**Exercise description**
From the records below, transcribe only the lines running from the one with "You are a GUI" through the one with "Task: Click the Project Setting button". Keep both of those end lines.

**Data extract**
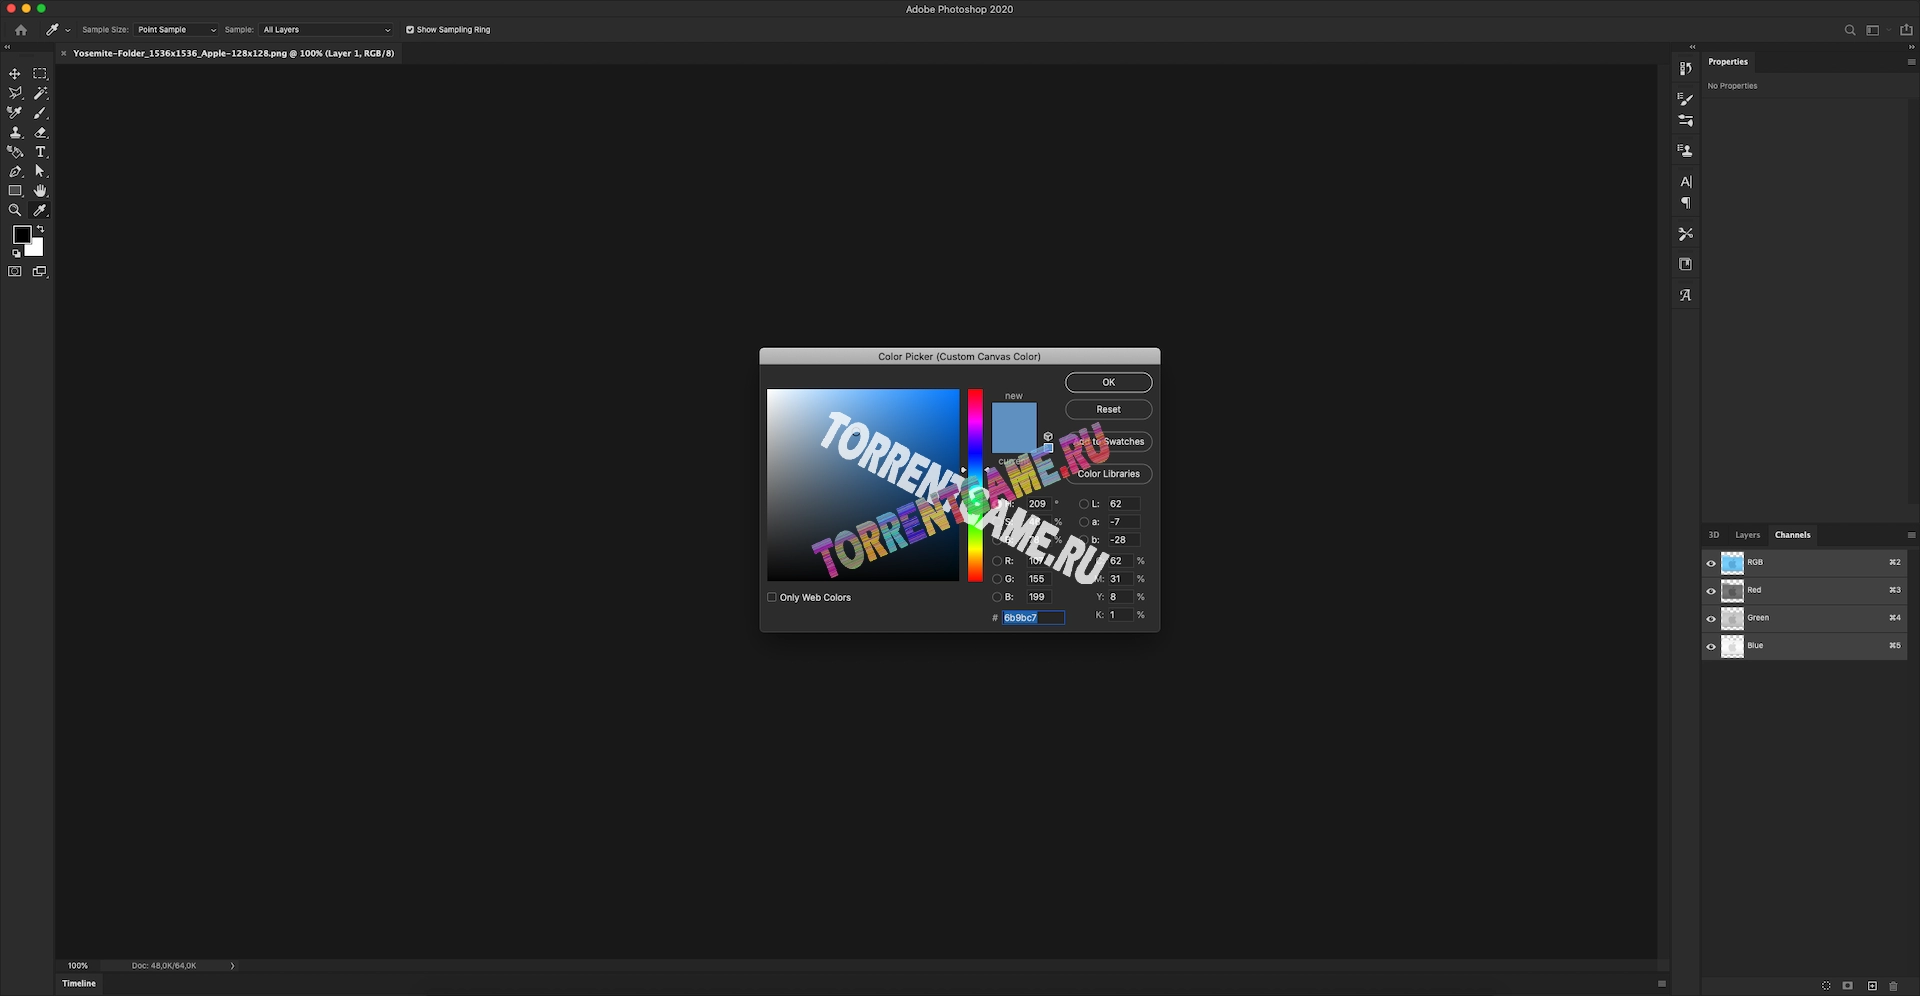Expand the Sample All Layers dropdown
...
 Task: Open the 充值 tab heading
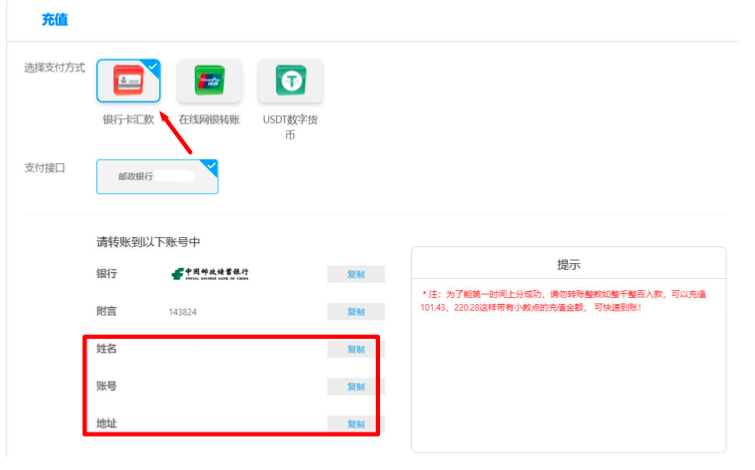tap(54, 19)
==
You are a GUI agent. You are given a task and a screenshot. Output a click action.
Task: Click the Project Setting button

**Answer below**
You are a GUI agent. You are given a task and a screenshot. Output a click action.
Task: Click the Project Setting button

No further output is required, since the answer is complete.